Behandeling van dunne darm diarree bij honden
Zodra de diagnose is gesteld waarom de hond hard en dan zacht poept, moet symptomatische en specifieke therapie worden toegepast.
Symptomatische behandeling
Symptomatische therapie is gebaseerd op het corrigeren van voedings- en elektrolytenonevenwichtigheden met vochttherapie, vooral belangrijk is kalium.
Drugs tegen diarree zullen worden gebruikt om de diarree te stoppen, maar ze mogen niet worden gebruikt in gevallen van infectieuze diarree, omdat deze micro-organismen moeten worden verdreven. In deze gevallen zullen de noodzakelijke antibiotica, antiparasitaire of antischimmelmiddelen worden gebruikt, afhankelijk van het geval.
Specifieke behandeling
Afhankelijk van welke ziekte deze symptomatologie bij honden veroorzaakt, zal een andere specifieke of medische behandeling worden gebruikt:
- Chemotherapie: in geval van darmtumoren dient chemotherapie en/of chirurgische resectie te worden toegepast.
- Dieet en medicijnen: Bij inflammatoire darmaandoeningen, een combinatie van een dieet, metronidazol en immunosuppressiva zoals prednison, azathioprine of ciclosporine volgens naar ernst.

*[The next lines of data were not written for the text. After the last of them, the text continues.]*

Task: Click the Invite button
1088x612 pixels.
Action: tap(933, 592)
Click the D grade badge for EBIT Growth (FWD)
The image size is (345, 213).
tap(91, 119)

- Vitaminen: als er tekorten zijn aan vitamine B12 of foliumzuur, moeten deze worden aangevuld.
- Chirurgie: Obstructies, intussuscepties of vreemde voorwerpen moeten worden geopereerd.
- Behandel de ziekte: als er sprake is van nier-, lever- of hypoadrenocorticisme, moet de specifieke behandeling voor de betreffende ziekte worden uitgevoerd.
- Enzymen: Als exocriene pancreasinsufficiëntie wordt aangetoond, moeten pancreasenzymen en een verteerbaar dieet worden toegediend.